A Silicate/Glycine Switch To Control the Reactivity of Layered Iron(II)-Iron(III) Hydroxides for Dechlorination of Carbon Tetrachloride.

Layered FeII-FeIII hydroxide chloride (chloride green rust, GRCl) has high reactivity toward reducible pollutants such as chlorinated solvents. However, this reactive solid is prone to dissolution, and hence loss of reactivity, during storage and handling. In this study, adsorption of silicate (Si) to GRCl was tested for its ability to minimize GRCl dissolution and to inhibit reduction of carbon tetrachloride (CT). Silicate adsorbed with high affinity to GRCl yielding a sorption maximum of 0.026 g of Si/g of GRCl. In the absence of Si, the pseudo-first-order rate constant for CT dehalogenation by GRCl was 2.1 h-1, demonstrating very high reactivity of GRCl but with substantial FeII dissolution up to 2.5 mM. When Si was adsorbed to GRCl, CT dehalogenation was blocked and FeII dissolution extent was reduced by a factor of 28. The addition of glycine (Gly) was tested for reactivation of the Si-blocked GRCl for CT dehalogenation. At 30 mM Gly, partial reactivation of the GRCl was observed with pseudo-first-order rate constant for CT reduction of 0.075 h-1. This blockage and reactivation of GRCl reactivity demonstrates that it is possible to design a switch for GRCl to control its stability and reactivity under anoxic conditions.

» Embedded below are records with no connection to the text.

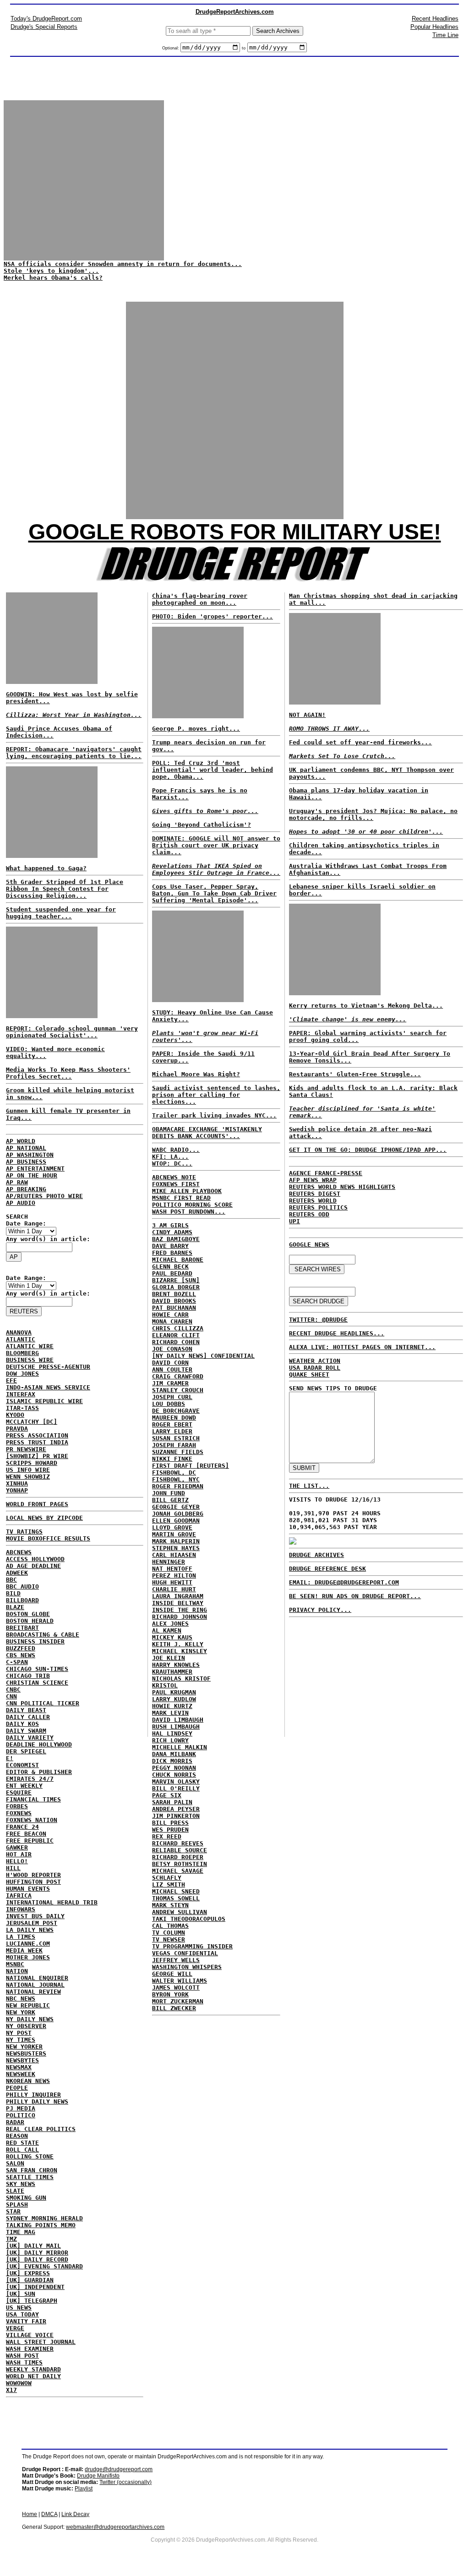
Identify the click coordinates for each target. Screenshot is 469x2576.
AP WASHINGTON (30, 1154)
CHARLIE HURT (174, 1589)
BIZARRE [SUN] (176, 1280)
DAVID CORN (170, 1362)
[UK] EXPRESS (28, 2273)
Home (29, 2514)
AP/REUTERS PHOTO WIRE (44, 1196)
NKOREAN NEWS (28, 2080)
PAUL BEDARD (172, 1273)
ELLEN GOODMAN (176, 1520)
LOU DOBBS (168, 1403)
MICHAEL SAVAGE (177, 1870)
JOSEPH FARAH (174, 1445)
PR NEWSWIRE (26, 1449)
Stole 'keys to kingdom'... (51, 270)
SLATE (15, 2190)
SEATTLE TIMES (30, 2177)
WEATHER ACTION (314, 1360)
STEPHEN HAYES (176, 1548)
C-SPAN (17, 1662)
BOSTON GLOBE (28, 1614)
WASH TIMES (24, 2362)
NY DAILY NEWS (30, 2019)
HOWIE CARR (170, 1314)
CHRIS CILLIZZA (177, 1328)
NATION (17, 1971)
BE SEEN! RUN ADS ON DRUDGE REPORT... (355, 1596)
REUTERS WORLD (313, 1200)
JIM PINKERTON (176, 1815)
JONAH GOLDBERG (177, 1513)
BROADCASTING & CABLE (42, 1634)
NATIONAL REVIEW (33, 1991)
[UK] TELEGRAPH (31, 2300)
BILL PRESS (170, 1822)
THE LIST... (309, 1485)
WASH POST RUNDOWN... (188, 1211)
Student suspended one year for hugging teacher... (61, 913)
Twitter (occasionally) (125, 2482)
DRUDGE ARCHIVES (316, 1554)
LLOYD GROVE (172, 1527)
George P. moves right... (196, 728)
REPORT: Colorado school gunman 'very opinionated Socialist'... (72, 1032)
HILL (13, 1868)
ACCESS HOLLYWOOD (35, 1559)
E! (9, 1758)
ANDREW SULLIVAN (179, 1912)
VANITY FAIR (26, 2321)
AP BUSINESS (26, 1161)
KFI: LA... (170, 1156)
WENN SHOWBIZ (28, 1476)
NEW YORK (20, 2012)
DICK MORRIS (172, 1760)
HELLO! (17, 1861)
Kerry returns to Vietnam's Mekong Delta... (366, 1005)
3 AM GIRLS (170, 1225)
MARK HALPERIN (176, 1541)
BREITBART (22, 1627)
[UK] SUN (20, 2293)
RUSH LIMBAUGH (176, 1726)
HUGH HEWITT (172, 1582)
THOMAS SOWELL (176, 1898)
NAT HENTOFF (172, 1568)
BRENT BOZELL (174, 1294)
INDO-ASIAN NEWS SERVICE (48, 1387)
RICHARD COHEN (176, 1342)
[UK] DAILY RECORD (37, 2259)
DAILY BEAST (26, 1710)
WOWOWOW (19, 2383)
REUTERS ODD (309, 1214)
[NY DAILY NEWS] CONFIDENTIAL (203, 1355)
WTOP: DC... (172, 1163)
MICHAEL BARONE (177, 1259)
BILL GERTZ (170, 1500)
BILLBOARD (22, 1600)
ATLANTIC (20, 1339)
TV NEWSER (168, 1939)
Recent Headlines (435, 18)
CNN (11, 1696)
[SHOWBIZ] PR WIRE (37, 1456)
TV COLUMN (168, 1932)
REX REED (166, 1836)
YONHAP (17, 1490)
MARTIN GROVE (174, 1534)
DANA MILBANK (174, 1754)
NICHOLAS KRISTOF (181, 1678)
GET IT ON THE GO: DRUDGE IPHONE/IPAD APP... (368, 1149)
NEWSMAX (19, 2067)
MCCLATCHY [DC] (31, 1421)
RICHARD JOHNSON (179, 1616)
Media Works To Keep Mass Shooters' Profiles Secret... (68, 1073)
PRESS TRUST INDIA (37, 1442)
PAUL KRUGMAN (174, 1692)
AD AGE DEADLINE (33, 1565)
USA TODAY (22, 2314)
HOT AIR (19, 1854)
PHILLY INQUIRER (33, 2094)
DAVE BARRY (170, 1245)
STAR (13, 2211)
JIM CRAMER (170, 1383)
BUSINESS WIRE (30, 1359)
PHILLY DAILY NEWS (37, 2101)
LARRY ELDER (172, 1431)
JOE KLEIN (168, 1657)
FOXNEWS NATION (31, 1820)
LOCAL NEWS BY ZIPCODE (44, 1517)
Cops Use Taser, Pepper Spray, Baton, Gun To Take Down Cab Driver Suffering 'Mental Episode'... (214, 893)
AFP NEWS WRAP (313, 1180)
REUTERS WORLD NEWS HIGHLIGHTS (342, 1186)
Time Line (445, 35)
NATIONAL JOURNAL (35, 1984)
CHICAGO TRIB (28, 1675)
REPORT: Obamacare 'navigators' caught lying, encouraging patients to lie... (74, 752)
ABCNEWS (19, 1552)
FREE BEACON (26, 1833)
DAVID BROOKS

Electrochemical reduction of nitroaromatic compounds by single sheet iron oxide coated electrodes.

Nitroaromatic compounds are substantial hazard to the environment and to the supply of clean drinking water. We report here the successful reduction of nitroaromatic compounds by use of iron oxide coated electrodes, and demonstrate that single sheet iron oxides formed from layered iron(II)-iron(III) hydroxides have unusual electrocatalytic reactivity. Electrodes were produced by coating of single sheet iron oxides on indium tin oxide electrodes. A reduction current density of 10 to 30µAcm(-2) was observed in stirred aqueous solution at pH 7 with concentrations of 25 to 400µM of the nitroaromatic compound at a potential of -0.7V vs. SHE. Fast mass transfer favors the initial reduction of the nitroaromatic compound which is well explained by a diffusion layer model. Reduction was found to comprise two consecutive reactions: a fast four-electron first-order reduction of the nitro-group to the hydroxylamine-intermediate (rate constant=0.28h(-1)) followed by a slower two-electron zero-order reduction resulting in the final amino product (rate constant=6.9µM h(-1)). The zero-order of the latter reduction was attributed to saturation of the electrode surface with hydroxylamine-intermediates which have a more negative half-wave potential than the parent compound. For reduction of nitroaromatic compounds, the SSI electrode is found superior to metal electrodes due to low cost and high stability, and superior to carbon-based electrodes in terms of high coulombic efficiency and low over potential.